Carroll: John Green (yes, that John Green) made a Vlogbrothers video back in 2013 that was on why health care costs so much in the United States. It went viral – I think it’s their fourth most viewed post ever. Our blog was one of the main sources for that video. Someone told him on Twitter that I also lived in Indianapolis, and he contacted me and invited me out for coffee. It turned out that they were interested in producing a show on health policy, and he asked me if I’d do it. I was flabbergasted, but I wasn’t going to pass up that opportunity. A few weeks later, we released our first episode, and the rest is history.
Sullivan: Most people would find their hands full in being a triple threat Professor, Associate Dean, and Center Director, but somehow you find the time to balance all of this with a robust career in medical writing and outreach activities. Could you please reveal what type of sorcery that allows you to do all of this, and do it so well?
Carroll: I always like to cite The Phantom Tollbooth, whose main theme was that nothing is impossible if you don’t know it’s impossible; the short answer is I try not to think too hard about it for fear the reality will make me stop. The longer answer is that I’ve spent years trying to get very efficient about all of this. I’m very schedule oriented. I will also say that my original goal – get very good at writing 800 words – worked. After a couple years, doing that wasn’t so daunting anymore. I also have to acknowledge that I love all of these things so much that it rarely feels like “work”. Writing for outlets like the New York Times and making YouTube videos are an absolute privilege, and the magic of getting to do it hasn’t worn off with time.
Sullivan: You have a tempting new book out November 7 called The Bad Food Bible: How and Why to Eat Sinfully. What are some of the most startling revelations that you uncovered while researching and writing material for The Bad Food Bible? If our kids see this book on the coffee table, are they going to be telling us that Dr. Carroll said it was okay to have bacon-stuffed sausage and chocolate croissants with whipped cream for breakfast?
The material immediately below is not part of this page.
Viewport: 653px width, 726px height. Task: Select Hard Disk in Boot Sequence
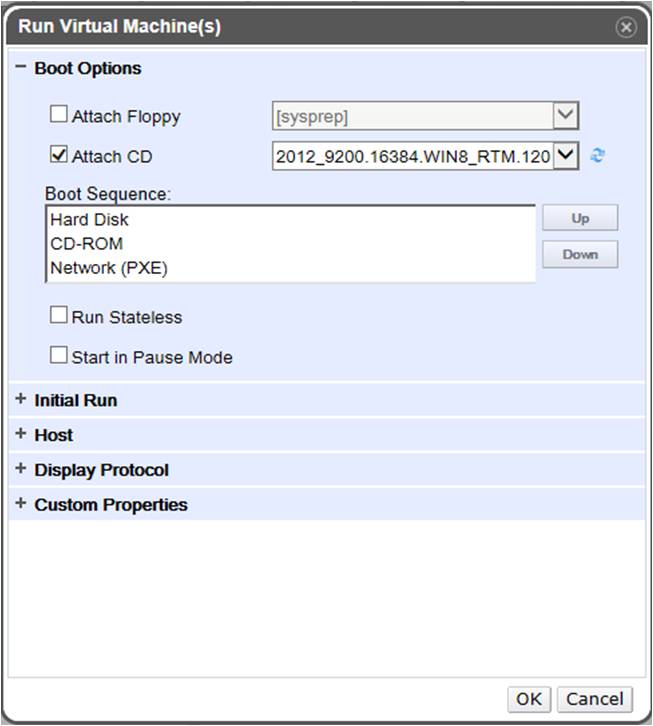90,220
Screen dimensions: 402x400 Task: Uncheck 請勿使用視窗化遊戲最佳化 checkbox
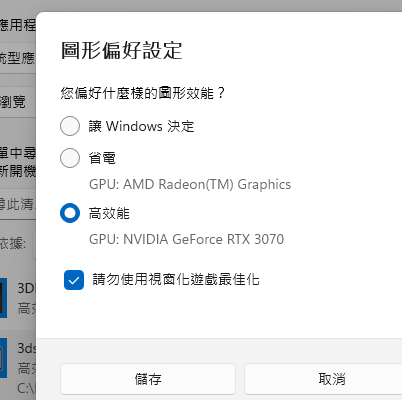(x=74, y=280)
Carroll: Maybe? I wouldn’t listen, though. The theme of The Bad Food Bible isn’t so much that you should eat “bad” foods indiscriminately. It’s that you should stop living in fear so much. Coffee isn’t a vice, and there’s really no data to show it’s harmful. In fact, the data that are out there are strikingly positive with respect to health. With bacon-stuffed sausage, I’d argue that the harms, even if they are real, are somewhat small in terms of absolute risk if you’re consuming them in moderation. Chocolate croissants are dessert, though, and should be treated as such.
All of those foods (except for the coffee) are heavily processed, though, and I’d still try and limit their consumption in favor of non-processed foods. Try some eggs with that coffee. But stop panicking about food in general. None of those things are going to kill you if you enjoy them once in a while.
Sullivan: Do you care to read us any passages from Dr. Carroll’s Bible of Science Communication? Any advice for our readers who want to become science and health communicators?
Carroll: Just do it. The only way that you’re going to get good at science communication is to practice. And don’t discount its power. Talking to the public about science, and doing it well, will do more to advance our goals than almost any research you’ll publish.
Sullivan: Since you have experimented with just about every media platform there is (I’m still waiting for an Aaron Carroll movie or TV show), do you see any forum in particular that is the best, or most versatile?
Carroll: Each of the media I use reaches a different audience. When I write for the blog, I’m reaching one. Healthcare Triage gets me to another. The NYT readership is its own world, as is the JAMA Forum’s. I use all these venues to discuss topics that are important to different groups in different ways. I don’t think there’s a “best” one, unless your goal is to reach a specific audience. I want to reach everyone.